>>I believe to overcome this would
be possible if J could JIT-emit the machine code for the inside of the
loop so that the compound expression be calculated at the same
cost as a primitive expression.

>From the memory footprint, it does appear as though the code is copied to new 
>memory space along with stack/data, with every recursion.  Even $: does it. I 
>guess there is a possibility that code could be redefined during execution, 
>and in addition to direct recursion, a cycle of function calls is possible.
Some checks that *might* be worthwhile to make (to see if multiple copies of 
code are unnecessary):
-If a verb has no =: statements inside it, then it cannot redefine other 
functions.
-I'd be comfortable with the assumption/feature that any useful global 
assignment (=:) inside a function that results in a noun the first time it is 
executed, will continue to produce nouns on subsequent calls (and therefore 
does not result in verb reassignment)

To Henry,

I was too specific in describing the pattern.  The general usefulness of the 
pattern is mostly due to its repetitiveness.
Exit conditions are customarily put at the top, followed by any validation, 
then the work code (that is usually a function of both head and rest).  J is 
actually very good syntactically for writting lisp-like code because of its 
shorthands. 

One of the first projects I tried in J, was to make an alternate parser such 
that the result type of a sentence and its words could be determined without 
executing the sentence, and so syntax colouring could be possible, and greatly 
facilitate human parsing of the language.  I'm sure many of you could write 
prettier code, but as something fairly challenging, and so uncertain how 
corrections might need to be weaved into the solution later, this style of 
coding was the only method approachable to me. 

tester TEST will show sample output.  The legend (definitions) as to what each 
boxed number means is about a page down.(There's probably some dead code in 
there, and I haven't looked at it in a while. sorry its not pretty)

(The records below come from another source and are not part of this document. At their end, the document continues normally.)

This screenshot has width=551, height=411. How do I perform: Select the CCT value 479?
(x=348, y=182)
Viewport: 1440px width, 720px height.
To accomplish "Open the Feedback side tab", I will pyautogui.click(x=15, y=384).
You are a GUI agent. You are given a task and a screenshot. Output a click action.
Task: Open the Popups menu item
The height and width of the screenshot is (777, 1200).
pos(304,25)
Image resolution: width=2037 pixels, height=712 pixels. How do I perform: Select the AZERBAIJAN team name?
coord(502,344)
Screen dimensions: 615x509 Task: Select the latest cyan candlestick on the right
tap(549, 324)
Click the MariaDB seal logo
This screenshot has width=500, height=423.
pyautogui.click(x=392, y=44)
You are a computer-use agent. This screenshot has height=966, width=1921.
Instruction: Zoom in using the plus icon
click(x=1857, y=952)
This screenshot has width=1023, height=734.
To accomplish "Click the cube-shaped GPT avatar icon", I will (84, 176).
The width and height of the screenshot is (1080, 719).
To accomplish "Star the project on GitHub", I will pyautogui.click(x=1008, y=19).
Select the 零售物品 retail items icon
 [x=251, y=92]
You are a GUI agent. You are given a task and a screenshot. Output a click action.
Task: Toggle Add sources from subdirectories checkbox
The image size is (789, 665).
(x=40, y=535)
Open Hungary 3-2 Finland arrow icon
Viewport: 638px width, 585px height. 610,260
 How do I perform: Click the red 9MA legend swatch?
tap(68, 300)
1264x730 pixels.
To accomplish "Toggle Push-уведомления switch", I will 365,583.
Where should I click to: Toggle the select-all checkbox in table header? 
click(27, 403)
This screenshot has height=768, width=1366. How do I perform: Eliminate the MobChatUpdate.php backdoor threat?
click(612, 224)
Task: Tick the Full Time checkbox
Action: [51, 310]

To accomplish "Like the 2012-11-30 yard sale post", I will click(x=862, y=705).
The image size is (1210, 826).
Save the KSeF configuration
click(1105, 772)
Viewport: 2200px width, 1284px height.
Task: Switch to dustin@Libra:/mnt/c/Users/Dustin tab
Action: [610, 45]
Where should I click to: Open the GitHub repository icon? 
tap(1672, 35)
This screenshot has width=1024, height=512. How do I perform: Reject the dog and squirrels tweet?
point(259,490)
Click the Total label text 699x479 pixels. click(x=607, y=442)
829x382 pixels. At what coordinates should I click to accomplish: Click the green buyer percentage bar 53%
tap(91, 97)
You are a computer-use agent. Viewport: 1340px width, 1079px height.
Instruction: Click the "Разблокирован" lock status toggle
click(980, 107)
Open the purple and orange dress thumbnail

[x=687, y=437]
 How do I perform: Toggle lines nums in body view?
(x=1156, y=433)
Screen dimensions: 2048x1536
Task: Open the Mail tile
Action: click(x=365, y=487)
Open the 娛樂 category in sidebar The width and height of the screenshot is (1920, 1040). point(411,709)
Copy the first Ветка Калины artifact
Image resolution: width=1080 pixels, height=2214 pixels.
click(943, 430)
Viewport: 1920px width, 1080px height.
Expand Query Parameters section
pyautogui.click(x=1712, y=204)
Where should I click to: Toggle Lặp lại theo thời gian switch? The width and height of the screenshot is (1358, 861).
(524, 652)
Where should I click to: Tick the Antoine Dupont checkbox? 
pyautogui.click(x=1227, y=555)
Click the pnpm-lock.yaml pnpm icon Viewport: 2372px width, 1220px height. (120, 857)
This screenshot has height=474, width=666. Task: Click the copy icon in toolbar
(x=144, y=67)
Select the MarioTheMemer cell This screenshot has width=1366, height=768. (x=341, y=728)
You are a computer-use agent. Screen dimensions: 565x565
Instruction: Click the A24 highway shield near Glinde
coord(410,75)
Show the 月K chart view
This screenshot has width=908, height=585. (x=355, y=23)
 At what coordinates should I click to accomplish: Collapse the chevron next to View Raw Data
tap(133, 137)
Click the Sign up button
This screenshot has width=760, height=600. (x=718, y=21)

---Paste rest of file to .ijs


Note 'Goals'
*Determine syntax without executing.
*Never return error, or fail to evaluate sentence.
*Support optional meaningful whitespace, and other extendability.
*Extensibility includes special cases for key builtins such as : `
)

Note 'Purpose'
*Syntax colouring
*Point out left dyad args, verb phrases (bonded conj and adv), Global assigns.
*Formatting can include verb ranks
*Illustrate the extreme difficulty of reading J with unfamiliar definitions... 
without such a syntax helper.
)
Note 'Design'
sentences parsed into tree structure of groups (nodes) of words (leafs)
each word is classified into part of speech
groups (parentheses, assignments, bonded verb phrases) 
have additional tail element to classify whole group.
The whole sentence is also a group.
Chained Lisp-style parsers evaluate sentence in multiple passes so that 
features are injectable.
)
Note 'Todo'
id dyads
pretty print parsing with abreviations and without boxes
id control words 
id special words
id trains
)

P=: Pspaced
Pspaced=: 3 : 0
t=.  Spacer y NB. can use t=. ;: y if spaces are ignored.
cDyads Nestclassify2 Tclassify2 t
)
Pwords=: cDyads @: Nestclassify2 @: Tclassify2 @: ;:
    NB. alt parser.
Palt1=: 3 : 0
t=. whiteformatrule1 Spacer y NB. can use t=. ;: y if spaces are ignored.
cDyads Nestclassify2 Tclassify2 t
)

Spacer=: 3 : 0 NB. standardises any initial spaces between words to 1.
    NB. for each token, if not at pos+len of last token, insert space.
y=. (dltbs_gramatize_ y)
b=: ;: y
}: b placeSpace y

)
NB. see whitespace.ijs
whiteformatrule1=: 3 : 0
NB. if token is a name, then ensure space follows and precedes.
a=. >: I. > isname2 each y
if. (#y) <: {: a do. a=. }: a end. NB. no space after last
for_i. (|. a) do. 
    if. -. (, each '[:';' ';'=.';'=:';')') e.~ i{y do. y=. i insertat (<' ')  ; 
y end.
end.

a=.  <: I. > isname2 each y
if. 0 > {. a do. a=. }. a end. NB. no space b4 first
for_i. |. a do. 
    if. -. ( , each '[:';' ';'=.';'=:';'(') e.~ i{y do. y=. (>: i) insertat (<' 
') ; y end.
end.
y 
)

placeSpace=: 4 : 0
found =. {.y i. >{. x
if. 0 =  found do. r=. ({. x) else. r=. (<' '), ({. x) end.
if. 0=#x do. return. end.
r , ((}.x) placeSpace ( (found) +#>{.x) }.y) 
)


NB. Definitions
u_gramatize_ =: 1024 NB. undefined name, and unresolved groups
n_gramatize_ =: 1 NB. noun
a_gramatize_ =: 2 NB. adverb
c_gramatize_ =: 4 NB. conjunc
v_gramatize_ =: 8 NB. verb
s_gramatize_ =: 16 NB. space
e_gramatize_ =: 32 NB. assign (=. =: and lh noun to assign)
g_gramatize_ =: 2^15 NB. gerund
ctrl_gramatize_ =: 2^16 NB. control word

p_gramatize_ =: 64 NB. explicit parens
NB. l_gramatize_ =: 512 NB. left bond (conj/adv or dyad arg)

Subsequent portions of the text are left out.